Como diagnosticar hepatopatia por cobre em cachorro?+
O diagnóstico definitivo exige biópsia hepática com coloração específica para cobre. Sinais clínicos e bioquímica (sugestivos, não confirmatórios): sinais crônicos: letargia, anorexia, perda de peso; vômito e diarreia intermitentes; ascite nos casos avançados (cirrose); sinais agudos (em crise hemolítica): icterícia; hemólise — anemia aguda; hemoglobinúria (urina escura vermelha) — crise de liberação maciça de cobre dos hepatócitos. Enzimas hepáticas: ALT e FA elevadas cronicamente; hiperbilirrubinemia em casos avançados; hipoalbuminemia em cirrose. Ultrassom abdominal: fígado hiperecogênico (mais brilhante) — sugere hepatopatia difusa; fígado de tamanho reduzido em casos avançados (cirrose); não específico para cobre — muitas hepatopatias têm ultrassom similar. Biópsia hepática (obrigatória): padrão-ouro; técnica por agulha ecoguiada ou cirúrgica; colorações especiais para cobre: Rodanina — cobre aparece vermelho-laranja; Timm (sulfureto de prata) — mais sensível; quantificação de cobre na amostra por espectrometria de massa: normal: < 400 µg/g MS (peso seco); hepatopatia leve: 400-1000 µg/g; hepatopatia moderada-grave: > 1000 µg/g; Bedlington afetado: frequentemente > 5000 µg/g. Teste genético de DNA (Bedlington): detecta homozigotos (afetados) e heterozigotos (portadores); disponível em laboratórios especializados.
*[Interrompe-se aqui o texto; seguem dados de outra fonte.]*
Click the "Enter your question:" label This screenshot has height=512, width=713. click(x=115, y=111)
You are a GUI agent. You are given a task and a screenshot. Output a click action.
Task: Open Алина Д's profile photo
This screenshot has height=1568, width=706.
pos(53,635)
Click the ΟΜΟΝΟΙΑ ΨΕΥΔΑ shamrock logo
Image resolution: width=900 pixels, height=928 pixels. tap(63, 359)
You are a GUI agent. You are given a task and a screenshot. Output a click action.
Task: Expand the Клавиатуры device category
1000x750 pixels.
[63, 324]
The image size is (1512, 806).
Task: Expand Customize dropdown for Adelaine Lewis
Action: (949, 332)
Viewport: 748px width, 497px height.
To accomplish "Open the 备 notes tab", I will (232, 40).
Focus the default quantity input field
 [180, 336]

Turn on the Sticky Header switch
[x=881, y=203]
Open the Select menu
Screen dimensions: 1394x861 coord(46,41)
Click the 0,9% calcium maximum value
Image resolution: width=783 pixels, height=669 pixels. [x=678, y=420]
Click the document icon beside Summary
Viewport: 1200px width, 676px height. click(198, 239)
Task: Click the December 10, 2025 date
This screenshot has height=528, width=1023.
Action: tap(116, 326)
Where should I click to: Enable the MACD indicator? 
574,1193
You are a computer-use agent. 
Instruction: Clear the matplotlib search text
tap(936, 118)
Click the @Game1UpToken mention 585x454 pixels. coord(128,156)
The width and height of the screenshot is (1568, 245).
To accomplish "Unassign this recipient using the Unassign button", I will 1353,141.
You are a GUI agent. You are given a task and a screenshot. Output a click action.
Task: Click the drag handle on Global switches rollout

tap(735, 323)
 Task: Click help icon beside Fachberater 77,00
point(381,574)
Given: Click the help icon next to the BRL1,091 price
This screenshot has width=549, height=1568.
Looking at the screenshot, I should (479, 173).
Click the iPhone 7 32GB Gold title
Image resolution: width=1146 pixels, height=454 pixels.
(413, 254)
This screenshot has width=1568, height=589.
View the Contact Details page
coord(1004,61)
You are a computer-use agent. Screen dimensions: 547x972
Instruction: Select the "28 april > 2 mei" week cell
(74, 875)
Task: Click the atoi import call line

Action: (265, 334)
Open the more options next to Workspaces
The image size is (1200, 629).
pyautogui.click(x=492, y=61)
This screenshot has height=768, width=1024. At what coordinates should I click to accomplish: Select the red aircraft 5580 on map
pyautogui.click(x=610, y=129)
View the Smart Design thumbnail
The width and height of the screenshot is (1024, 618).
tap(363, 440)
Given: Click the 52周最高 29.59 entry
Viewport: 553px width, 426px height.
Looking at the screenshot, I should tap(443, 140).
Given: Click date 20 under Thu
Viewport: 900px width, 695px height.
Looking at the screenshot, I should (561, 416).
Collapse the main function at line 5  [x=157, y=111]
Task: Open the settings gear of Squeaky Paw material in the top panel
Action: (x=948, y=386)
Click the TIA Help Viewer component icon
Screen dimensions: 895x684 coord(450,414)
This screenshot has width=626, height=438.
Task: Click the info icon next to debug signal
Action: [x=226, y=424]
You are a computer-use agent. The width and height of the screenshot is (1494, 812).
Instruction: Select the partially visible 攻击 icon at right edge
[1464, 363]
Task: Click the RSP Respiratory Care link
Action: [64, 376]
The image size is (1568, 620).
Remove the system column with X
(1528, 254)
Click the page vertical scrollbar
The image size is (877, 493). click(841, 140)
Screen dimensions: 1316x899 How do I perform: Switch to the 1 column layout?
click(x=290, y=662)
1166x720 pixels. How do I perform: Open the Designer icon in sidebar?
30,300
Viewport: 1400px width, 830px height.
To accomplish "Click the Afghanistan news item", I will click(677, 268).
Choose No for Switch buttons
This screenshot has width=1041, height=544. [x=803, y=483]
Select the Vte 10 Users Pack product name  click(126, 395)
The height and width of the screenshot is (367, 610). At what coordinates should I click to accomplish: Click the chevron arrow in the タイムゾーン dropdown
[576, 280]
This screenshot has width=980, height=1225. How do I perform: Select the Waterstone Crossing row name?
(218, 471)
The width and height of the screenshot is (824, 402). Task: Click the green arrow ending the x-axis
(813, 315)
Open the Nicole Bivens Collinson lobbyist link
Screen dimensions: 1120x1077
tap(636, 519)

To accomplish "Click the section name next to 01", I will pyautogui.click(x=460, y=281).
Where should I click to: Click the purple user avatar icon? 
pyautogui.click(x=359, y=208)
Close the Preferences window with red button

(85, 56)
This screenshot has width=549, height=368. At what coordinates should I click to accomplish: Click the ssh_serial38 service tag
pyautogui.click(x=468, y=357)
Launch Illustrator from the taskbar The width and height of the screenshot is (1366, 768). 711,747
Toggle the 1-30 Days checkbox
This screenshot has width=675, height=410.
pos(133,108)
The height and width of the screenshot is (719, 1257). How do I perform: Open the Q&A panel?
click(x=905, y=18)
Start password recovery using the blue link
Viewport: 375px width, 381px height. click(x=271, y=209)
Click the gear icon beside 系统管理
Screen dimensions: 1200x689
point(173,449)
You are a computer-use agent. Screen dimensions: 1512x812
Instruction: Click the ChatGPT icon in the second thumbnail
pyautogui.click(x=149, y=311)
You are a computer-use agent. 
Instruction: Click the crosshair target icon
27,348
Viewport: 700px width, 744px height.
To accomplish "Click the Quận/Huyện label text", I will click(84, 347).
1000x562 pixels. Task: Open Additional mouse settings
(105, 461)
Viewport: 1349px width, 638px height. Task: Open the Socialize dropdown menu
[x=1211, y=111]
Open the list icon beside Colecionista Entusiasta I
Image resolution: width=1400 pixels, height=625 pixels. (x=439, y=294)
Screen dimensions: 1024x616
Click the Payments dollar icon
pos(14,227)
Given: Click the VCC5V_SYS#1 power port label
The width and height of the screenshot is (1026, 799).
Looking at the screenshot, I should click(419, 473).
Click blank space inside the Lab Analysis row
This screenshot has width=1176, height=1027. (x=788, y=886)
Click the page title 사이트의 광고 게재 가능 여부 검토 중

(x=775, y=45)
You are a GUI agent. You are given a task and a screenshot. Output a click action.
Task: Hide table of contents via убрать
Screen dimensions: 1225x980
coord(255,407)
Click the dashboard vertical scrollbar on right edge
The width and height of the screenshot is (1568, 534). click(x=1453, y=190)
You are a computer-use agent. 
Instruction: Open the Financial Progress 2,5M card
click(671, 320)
Como tratar hepatopatia por cobre em cachorro?+
O tratamento visa remover o excesso de cobre e prevenir novo acúmulo. Penicilamina (D-penicilamina) — quelante de cobre: mecanismo: liga-se ao cobre e forma complexos que são excretados na urina; dose: 10-15 mg/kg VO 2x/dia, em jejum (30 minutos antes das refeições — a comida reduz a absorção); efeitos colaterais: náusea e vômito — dar com alimento pequeno se intolerância; reações imunomediadas raras (glomerulonefrite, trombocitopenia); eficácia: reduz progressivamente a concentração hepática de cobre ao longo de meses a anos; monitorizar: urinálise (proteinúria como efeito adverso), ALT a cada 3-6 meses. Trientina (trietilenotetraamina): quelante alternativo para cães que não toleram penicilamina; menor número de efeitos adversos; menos disponível e mais cara no Brasil. Acetato de zinco: diferente mecanismo — induz metalotioneína intestinal que sequestra o cobre e impede sua absorção; dose: 100 mg VO 2x/dia entre as refeições; usado como manutenção após remoção do cobre com quelante; efeito secundário útil: reduz a absorção intestinal de cobre da dieta. Dieta pobre em cobre: evitar alimentos ricos em cobre: vísceras (fígado, rim), frutos do mar (ostras, camarão), castanhas, leguminosas (feijão, lentilha, grão-de-bico); rações comerciais com baixo teor de cobre — rations formuladas para doença hepática. Tratamento de suporte para hepatite/cirrose: SAMe (S-adenosilmetionina): antioxidante hepático — 20 mg/kg/dia; silimarina (cardo mariano): hepatoprotetor — evidência moderada; ácido ursodesoxicólico: melhora o fluxo biliar — 10-15 mg/kg/dia.